**Extrait du texte**
La victime, Nahel M., est décédée peu de temps après avoir été atteinte au thorax, malgré l’intervention du Samu qui lui a prodigué un massage cardiaque sur place. Deux autres personnes se trouvaient dans le véhicule au moment des faits : parmi elles, un premier passager a pris la fuite, alors que le second, mineur comme le conducteur, a été arrêté et placé en garde à vue. Cette dernière a été levée mardi en début d’après-midi.

Une enquête a été ouverte pour refus d’obtempérer et tentative d’homicide volontaire sur personne dépositaire de l’autorité publique. Une autre enquête, ouverte pour homicide volontaire par personne dépositaire de l’autorité publique, a été confiée à l’IGPN (inspection générale de la police nationale), la police des polices. Le policier soupçonné du tir mortel, âgé de 38 ans, a été placé en garde à vue pour homicide volontaire.

La version de la police

D’après les premiers éléments de l’enquête rapportés de source policière après le drame, la victime était connue des services de police, notamment pour conduite sans permis, usage de stupéfiants ou plusieurs refus d’obtempérer. Âgé de 17 ans, il était trop jeune pour disposer d’un permis de conduire en règle.

Toujours de source policière, le conducteur du véhicule, une Mercedes AMG jaune qui avait été louée, avait commis plusieurs infractions au code de la route.

À la vue de motards de police, il s’est d’abord arrêté, avant d’accélérer. Dans un premier temps, des sources policières ont affirmé que le véhicule avait foncé sur les forces de l’ordre. Mais ce n’est pas le cas sur la vidéo du drame qui circule sur les réseaux sociaux, en tout cas pas au moment du tir. Sur ces images, on entend « tu vas te prendre une balle dans la tête », sans que l’on puisse attribuer cette phrase à quelqu’un en particulier.

« Il y a un premier refus d’obtempérer puis un contrôle au cours duquel le coup de feu est tiré », a précisé le préfet de police de Paris Laurent Nunez ce mercredi matin sur CNews.

**Tâches à réaliser**
#1 Recopiez, s'il vous plaît, la portion de l'extrait allant de « Toujours de source » jusqu'à « de la route. ».
#2 D'après l'extrait, quel âge a le policier soupçonné du tir mortel ?
La liste provient d'une autre source que l'extrait.

**Informations extraites**
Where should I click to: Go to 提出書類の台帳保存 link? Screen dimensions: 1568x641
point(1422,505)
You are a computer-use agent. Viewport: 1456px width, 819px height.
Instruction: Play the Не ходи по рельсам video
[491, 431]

**Résultats par tâche**
#1
Toujours de source policière, le conducteur du véhicule, une Mercedes AMG jaune qui avait été louée, avait commis plusieurs infractions au code de la route.

#2 Il est âgé de 38 ans.